Saturday 6 February 2016

MMM Global is a scam

We still haven’t learned our lesson about scams.

Despite our history of TVI Express, Success University, Karatbars, WorldVentures and, above all, Eurextrade, people in Botswana are still falling victim to pyramid and Ponzi schemes.

You’d think that after Eurxtrade in particular, when so many of our friends, family, colleagues and neighbours lost so much money, some of them even being ruined financially, that we would have been better able to resist the lies of the scammers who run these schemes. You’d think, wouldn’t you, that people would now know that the sort of claims made by the Eurextrade peddlers, of profits of “up to 2.9% daily”, are impossible. You’d think that people would know that investments typically grow slowly and steadily if you’re lucky and that enormous growth is a myth.

Well, you’d think so.

But it isn’t so.

Just this week someone alerted me to a new scheme that is doing its best to steal our money. This one is called MMM Global. Their web site makes some very grand claims about how you can make money just by joining "a community of ordinary people, selflessly helping each other".

This is how they describe themselves:
"MMM is a mutual fund exchange network where people provide financial help directly to each other in automated Private Offices via the internet. You Provide Help to someone else (donate) then get rewarded with 30% every month on the amount you Provide Help with (donate). You then get an opportunity to Get Help (withdraw your funds) you have Provided Help. The Power of Giving lets you receive in 23 times more than you gave to others in a year!!!"
I’m not sure about you but that makes absolutely no sense to me. People offer each other money but somehow you get 30% interest and your money can be multiplied “23 times”? Does that make any sense to you?

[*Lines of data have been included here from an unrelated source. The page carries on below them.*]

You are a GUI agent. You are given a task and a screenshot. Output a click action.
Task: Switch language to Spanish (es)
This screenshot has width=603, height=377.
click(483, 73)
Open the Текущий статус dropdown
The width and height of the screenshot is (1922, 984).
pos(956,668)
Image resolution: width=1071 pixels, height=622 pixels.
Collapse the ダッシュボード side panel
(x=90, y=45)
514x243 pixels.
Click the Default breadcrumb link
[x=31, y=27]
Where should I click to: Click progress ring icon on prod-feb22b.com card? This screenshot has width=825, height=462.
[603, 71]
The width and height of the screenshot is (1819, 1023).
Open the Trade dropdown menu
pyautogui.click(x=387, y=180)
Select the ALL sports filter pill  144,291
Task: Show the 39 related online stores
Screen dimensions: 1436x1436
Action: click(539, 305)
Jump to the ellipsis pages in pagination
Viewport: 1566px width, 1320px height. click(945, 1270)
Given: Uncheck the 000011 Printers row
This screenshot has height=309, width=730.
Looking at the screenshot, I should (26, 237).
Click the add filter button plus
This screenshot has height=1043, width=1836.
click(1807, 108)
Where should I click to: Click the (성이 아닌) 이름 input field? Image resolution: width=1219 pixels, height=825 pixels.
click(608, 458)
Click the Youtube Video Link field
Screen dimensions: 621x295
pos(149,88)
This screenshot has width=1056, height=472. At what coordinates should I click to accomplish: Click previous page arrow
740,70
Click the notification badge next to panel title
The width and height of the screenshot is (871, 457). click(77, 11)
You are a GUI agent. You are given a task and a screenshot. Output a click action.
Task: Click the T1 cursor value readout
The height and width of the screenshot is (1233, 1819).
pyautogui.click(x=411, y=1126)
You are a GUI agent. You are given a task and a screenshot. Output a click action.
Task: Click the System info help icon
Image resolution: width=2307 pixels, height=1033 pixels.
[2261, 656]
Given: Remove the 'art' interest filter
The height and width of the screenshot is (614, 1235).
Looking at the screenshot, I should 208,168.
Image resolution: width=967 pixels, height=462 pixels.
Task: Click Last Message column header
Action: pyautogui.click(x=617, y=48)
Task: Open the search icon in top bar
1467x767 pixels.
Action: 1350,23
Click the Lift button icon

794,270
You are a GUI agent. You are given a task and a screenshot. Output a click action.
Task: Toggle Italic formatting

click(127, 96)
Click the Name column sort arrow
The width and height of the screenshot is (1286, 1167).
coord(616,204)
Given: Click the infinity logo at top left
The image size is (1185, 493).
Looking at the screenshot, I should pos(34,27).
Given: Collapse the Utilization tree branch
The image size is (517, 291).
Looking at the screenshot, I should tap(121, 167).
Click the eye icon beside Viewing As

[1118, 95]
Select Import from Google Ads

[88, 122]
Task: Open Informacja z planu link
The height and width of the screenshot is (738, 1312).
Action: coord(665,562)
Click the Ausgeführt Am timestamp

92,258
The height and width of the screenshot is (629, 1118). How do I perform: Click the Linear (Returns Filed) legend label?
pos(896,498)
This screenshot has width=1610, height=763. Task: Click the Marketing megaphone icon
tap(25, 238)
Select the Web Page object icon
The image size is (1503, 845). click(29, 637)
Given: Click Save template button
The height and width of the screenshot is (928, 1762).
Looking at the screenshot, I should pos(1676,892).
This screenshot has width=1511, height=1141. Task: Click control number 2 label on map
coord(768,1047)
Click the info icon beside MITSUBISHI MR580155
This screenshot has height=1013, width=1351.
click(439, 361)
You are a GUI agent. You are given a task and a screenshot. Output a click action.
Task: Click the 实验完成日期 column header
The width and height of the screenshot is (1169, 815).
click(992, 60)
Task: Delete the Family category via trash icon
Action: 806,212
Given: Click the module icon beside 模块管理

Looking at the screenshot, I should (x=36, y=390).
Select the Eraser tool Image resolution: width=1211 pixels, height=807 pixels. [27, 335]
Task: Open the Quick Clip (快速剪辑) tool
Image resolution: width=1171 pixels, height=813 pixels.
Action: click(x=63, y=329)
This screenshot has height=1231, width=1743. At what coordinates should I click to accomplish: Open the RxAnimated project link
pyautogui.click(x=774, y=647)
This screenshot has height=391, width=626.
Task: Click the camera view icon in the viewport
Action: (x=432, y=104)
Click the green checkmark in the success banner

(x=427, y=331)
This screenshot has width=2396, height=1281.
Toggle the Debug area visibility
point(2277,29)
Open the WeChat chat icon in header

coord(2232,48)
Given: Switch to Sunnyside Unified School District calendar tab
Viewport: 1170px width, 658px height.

Here is a time for an old rule. If it seems to good to be true then it certainly IS too good to be true. MMM Global shows all the signs.

I texted someone involved in the scheme asking them where the money came from and within moments I was brought into a WhatsApp group chat with over 100 other proponents of the scheme as well as victims. One of the advocates of the scheme explained it this way:
"Your Rands are converted to MAVRO when you request to Provide Help, so the growth rate is generated by the system on your MAVROS. MAVRO is a help index which grows by 30% per month, named by famous Sergey Mavrodi, founder of the MMM Community. 1 MAVRO = 1 Rand."
So this guy Mavrodi has invented a new currency that magically increases in value by 30% every month? I asked how and things got even more complicated. Nobody could explain where this 30% came from. I asked several times if it came from investments or simply came from the contributions made by new people joining the scheme but all I got was more gibberish. Then something curious happened. Various members of the group, who it later emerged were new recruits, said a few interesting things that I think showed the truth about this scheme. One said “When more people join it means more money in the pool.” Another said, trying to explain the source of the money, said that it came from “the money flowing in”.

That’s when the more senior members of the scheme became VERY angry, shutting down the comments from the newcomers but still not explaining where those 30% per month profits come from. Nor could they explain the suggestion that you get take out 23 times more than you put in.

Clearly this is a Ponzi scheme, no different to other schemes like Eurextrade. The money that some people receive is just coming from the money paid by later joiners. There are no profits at all, just money flowing from one victim to another and a crook running the whole operation somewhere.

And there certainly is a crook here. Remember what I was told about the “famous Sergey Mavrodi, founder of the MMM Community”? He is indeed famous. But not for inventing a new currency.

His page on Wikipedia describes him as “a Russian criminal and a former deputy of the State Duma. He is the founder of the МММ series of pyramid schemes. In 2007 Sergei Mavrodi was found guilty in a Russian court of defrauding 10,000 investors out of 110 million rubles ($4.3 million).”

Of course just because someone was previously convicted of running a scam and defrauding thousands of people of their life savings, that doesn’t mean he’s doing it now. Maybe he’s a reformed character. Maybe he’s now a good guy.

Yes, maybe but almost certainly not. Would you lend money to someone who stole from your distant cousins in the past? Would you take that risk? You’d be mad to do so.

The good news is that there has been some action in South Africa to put an end to the abuse MMM offers its victims. Capitec Bank have recently started freezing bank accounts they suspect are being used in the scam apparently with the cooperation of the South African National Consumer Commission and the Reserve Bank. Maybe the authorities should consider doing so here as well?

They certainly need to. The MMM South African “Changing the World Team” are currently advertising a function on the 20th February at Yarona Country Lodge in Mogoditshane where I’m sure they’ll be doing their best to persuade people of the riches that can be made by joining the scheme.

Do you think they’ll be mentioning the mysterious source of the promised profits or the criminal past of its founder?